*** Opening of Listed records ***

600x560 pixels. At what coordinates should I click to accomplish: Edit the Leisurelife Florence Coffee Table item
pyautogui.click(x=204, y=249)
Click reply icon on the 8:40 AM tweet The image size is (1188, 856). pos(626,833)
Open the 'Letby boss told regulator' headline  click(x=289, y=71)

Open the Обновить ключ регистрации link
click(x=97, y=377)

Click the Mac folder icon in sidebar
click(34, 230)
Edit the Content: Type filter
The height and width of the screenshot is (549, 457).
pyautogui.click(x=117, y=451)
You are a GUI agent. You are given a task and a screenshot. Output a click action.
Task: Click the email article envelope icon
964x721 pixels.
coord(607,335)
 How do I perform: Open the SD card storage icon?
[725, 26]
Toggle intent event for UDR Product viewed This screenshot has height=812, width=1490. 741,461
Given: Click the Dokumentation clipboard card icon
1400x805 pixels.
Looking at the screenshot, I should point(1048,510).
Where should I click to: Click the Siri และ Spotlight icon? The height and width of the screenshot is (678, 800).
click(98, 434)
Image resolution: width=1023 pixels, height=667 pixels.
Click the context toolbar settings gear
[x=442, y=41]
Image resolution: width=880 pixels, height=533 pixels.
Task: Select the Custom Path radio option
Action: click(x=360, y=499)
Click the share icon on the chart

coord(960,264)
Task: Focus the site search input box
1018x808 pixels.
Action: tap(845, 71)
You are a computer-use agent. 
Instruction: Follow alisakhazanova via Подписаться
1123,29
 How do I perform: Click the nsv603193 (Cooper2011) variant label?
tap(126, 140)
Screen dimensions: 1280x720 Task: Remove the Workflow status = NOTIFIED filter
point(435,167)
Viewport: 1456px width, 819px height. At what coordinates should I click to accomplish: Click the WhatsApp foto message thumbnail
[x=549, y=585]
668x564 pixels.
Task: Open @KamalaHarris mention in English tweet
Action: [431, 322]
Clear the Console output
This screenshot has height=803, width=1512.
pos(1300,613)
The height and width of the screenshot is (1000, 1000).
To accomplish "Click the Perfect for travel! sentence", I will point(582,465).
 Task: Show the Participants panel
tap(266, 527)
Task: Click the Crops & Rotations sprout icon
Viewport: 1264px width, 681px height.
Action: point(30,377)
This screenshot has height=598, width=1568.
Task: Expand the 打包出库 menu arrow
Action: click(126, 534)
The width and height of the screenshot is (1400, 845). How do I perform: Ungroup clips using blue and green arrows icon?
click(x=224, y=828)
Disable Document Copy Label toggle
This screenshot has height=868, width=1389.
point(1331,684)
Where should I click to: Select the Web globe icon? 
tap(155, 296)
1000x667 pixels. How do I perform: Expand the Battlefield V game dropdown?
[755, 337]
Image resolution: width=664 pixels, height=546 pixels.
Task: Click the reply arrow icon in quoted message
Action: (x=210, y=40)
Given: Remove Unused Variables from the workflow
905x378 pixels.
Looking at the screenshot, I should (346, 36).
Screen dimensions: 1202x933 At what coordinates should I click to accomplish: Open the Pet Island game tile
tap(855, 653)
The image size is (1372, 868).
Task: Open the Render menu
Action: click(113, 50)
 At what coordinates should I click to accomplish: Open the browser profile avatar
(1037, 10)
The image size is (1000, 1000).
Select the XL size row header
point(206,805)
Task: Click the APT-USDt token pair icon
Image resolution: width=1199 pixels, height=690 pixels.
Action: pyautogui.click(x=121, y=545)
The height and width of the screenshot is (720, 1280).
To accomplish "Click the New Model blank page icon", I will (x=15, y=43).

*** Close of Listed records ***

Prompt —
Using the entries above, give back exactly the line containing "Task: Click the Crops & Rotations sprout icon", the line containing "Disable Document Copy Label toggle", and every line between them, and nothing else.

Output —
Task: Click the Crops & Rotations sprout icon
Viewport: 1264px width, 681px height.
Action: point(30,377)
This screenshot has height=598, width=1568.
Task: Expand the 打包出库 menu arrow
Action: click(126, 534)
The width and height of the screenshot is (1400, 845). How do I perform: Ungroup clips using blue and green arrows icon?
click(x=224, y=828)
Disable Document Copy Label toggle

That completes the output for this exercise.